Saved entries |
=== Section Start ===
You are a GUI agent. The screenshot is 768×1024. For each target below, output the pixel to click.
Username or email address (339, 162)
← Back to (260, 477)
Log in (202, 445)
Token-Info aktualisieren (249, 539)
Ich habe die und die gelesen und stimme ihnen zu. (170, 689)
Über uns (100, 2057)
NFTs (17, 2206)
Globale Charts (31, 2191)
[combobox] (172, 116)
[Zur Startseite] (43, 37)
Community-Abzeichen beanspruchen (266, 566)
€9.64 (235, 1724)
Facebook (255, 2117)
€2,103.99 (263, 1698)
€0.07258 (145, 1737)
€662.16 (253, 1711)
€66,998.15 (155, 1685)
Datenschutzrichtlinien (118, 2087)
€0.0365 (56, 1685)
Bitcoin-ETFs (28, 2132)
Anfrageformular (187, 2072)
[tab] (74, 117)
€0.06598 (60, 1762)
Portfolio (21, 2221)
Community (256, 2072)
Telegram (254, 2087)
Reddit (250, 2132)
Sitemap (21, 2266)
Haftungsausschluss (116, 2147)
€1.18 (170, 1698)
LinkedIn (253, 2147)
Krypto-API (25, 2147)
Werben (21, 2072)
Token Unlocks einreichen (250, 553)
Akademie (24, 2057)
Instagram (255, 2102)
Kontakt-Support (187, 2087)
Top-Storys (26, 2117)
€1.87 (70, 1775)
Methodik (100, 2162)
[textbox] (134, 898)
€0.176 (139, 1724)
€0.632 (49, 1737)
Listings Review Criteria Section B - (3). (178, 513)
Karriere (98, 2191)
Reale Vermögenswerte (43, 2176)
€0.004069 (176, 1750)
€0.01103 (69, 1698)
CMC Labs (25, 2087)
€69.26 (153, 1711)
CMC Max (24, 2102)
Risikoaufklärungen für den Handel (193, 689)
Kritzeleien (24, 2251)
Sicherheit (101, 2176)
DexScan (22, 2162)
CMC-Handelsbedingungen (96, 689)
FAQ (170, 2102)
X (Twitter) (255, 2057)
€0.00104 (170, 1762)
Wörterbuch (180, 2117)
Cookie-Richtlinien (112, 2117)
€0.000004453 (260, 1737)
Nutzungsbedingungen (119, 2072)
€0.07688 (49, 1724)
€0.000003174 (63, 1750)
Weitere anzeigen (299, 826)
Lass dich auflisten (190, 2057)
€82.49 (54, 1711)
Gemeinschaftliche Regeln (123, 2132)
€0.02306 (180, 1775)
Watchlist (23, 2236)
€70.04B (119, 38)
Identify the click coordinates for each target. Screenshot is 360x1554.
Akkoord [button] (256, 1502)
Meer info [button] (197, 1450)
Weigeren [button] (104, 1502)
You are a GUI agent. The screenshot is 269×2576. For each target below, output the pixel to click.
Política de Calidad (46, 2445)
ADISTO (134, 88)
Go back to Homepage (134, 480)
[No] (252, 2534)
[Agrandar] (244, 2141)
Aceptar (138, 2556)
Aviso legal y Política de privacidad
=== Section End ===
Task to complete | Give back each entry above precisely as it was written.

Solution |
You are a GUI agent. The screenshot is 768×1024. For each target below, output the pixel to click.
Username or email address (339, 162)
← Back to (260, 477)
Log in (202, 445)
Token-Info aktualisieren (249, 539)
Ich habe die und die gelesen und stimme ihnen zu. (170, 689)
Über uns (100, 2057)
NFTs (17, 2206)
Globale Charts (31, 2191)
[combobox] (172, 116)
[Zur Startseite] (43, 37)
Community-Abzeichen beanspruchen (266, 566)
€9.64 (235, 1724)
Facebook (255, 2117)
€2,103.99 (263, 1698)
€0.07258 (145, 1737)
€662.16 (253, 1711)
€66,998.15 (155, 1685)
Datenschutzrichtlinien (118, 2087)
€0.0365 (56, 1685)
Bitcoin-ETFs (28, 2132)
Anfrageformular (187, 2072)
[tab] (74, 117)
€0.06598 (60, 1762)
Portfolio (21, 2221)
Community (256, 2072)
Telegram (254, 2087)
Reddit (250, 2132)
Sitemap (21, 2266)
Haftungsausschluss (116, 2147)
€1.18 (170, 1698)
LinkedIn (253, 2147)
Krypto-API (25, 2147)
Werben (21, 2072)
Token Unlocks einreichen (250, 553)
Akademie (24, 2057)
Instagram (255, 2102)
Kontakt-Support (187, 2087)
Top-Storys (26, 2117)
€1.87 (70, 1775)
Methodik (100, 2162)
[textbox] (134, 898)
€0.176 (139, 1724)
€0.632 (49, 1737)
Listings Review Criteria Section B - (3). (178, 513)
Karriere (98, 2191)
Reale Vermögenswerte (43, 2176)
€0.004069 (176, 1750)
€0.01103 (69, 1698)
CMC Labs (25, 2087)
€69.26 (153, 1711)
CMC Max (24, 2102)
Risikoaufklärungen für den Handel (193, 689)
Kritzeleien (24, 2251)
Sicherheit (101, 2176)
DexScan (22, 2162)
CMC-Handelsbedingungen (96, 689)
FAQ (170, 2102)
X (Twitter) (255, 2057)
€0.00104 (170, 1762)
Wörterbuch (180, 2117)
Cookie-Richtlinien (112, 2117)
€0.000004453 (260, 1737)
Nutzungsbedingungen (119, 2072)
€0.07688 (49, 1724)
€0.000003174 (63, 1750)
Weitere anzeigen (299, 826)
Lass dich auflisten (190, 2057)
€82.49 (54, 1711)
Gemeinschaftliche Regeln (123, 2132)
€0.02306 (180, 1775)
Watchlist (23, 2236)
€70.04B (119, 38)
Identify the click coordinates for each target. Screenshot is 360x1554.
Akkoord [button] (256, 1502)
Meer info [button] (197, 1450)
Weigeren [button] (104, 1502)
You are a GUI agent. The screenshot is 269×2576. For each target below, output the pixel to click.
Política de Calidad (46, 2445)
ADISTO (134, 88)
Go back to Homepage (134, 480)
[No] (252, 2534)
[Agrandar] (244, 2141)
Aceptar (138, 2556)
Aviso legal y Política de privacidad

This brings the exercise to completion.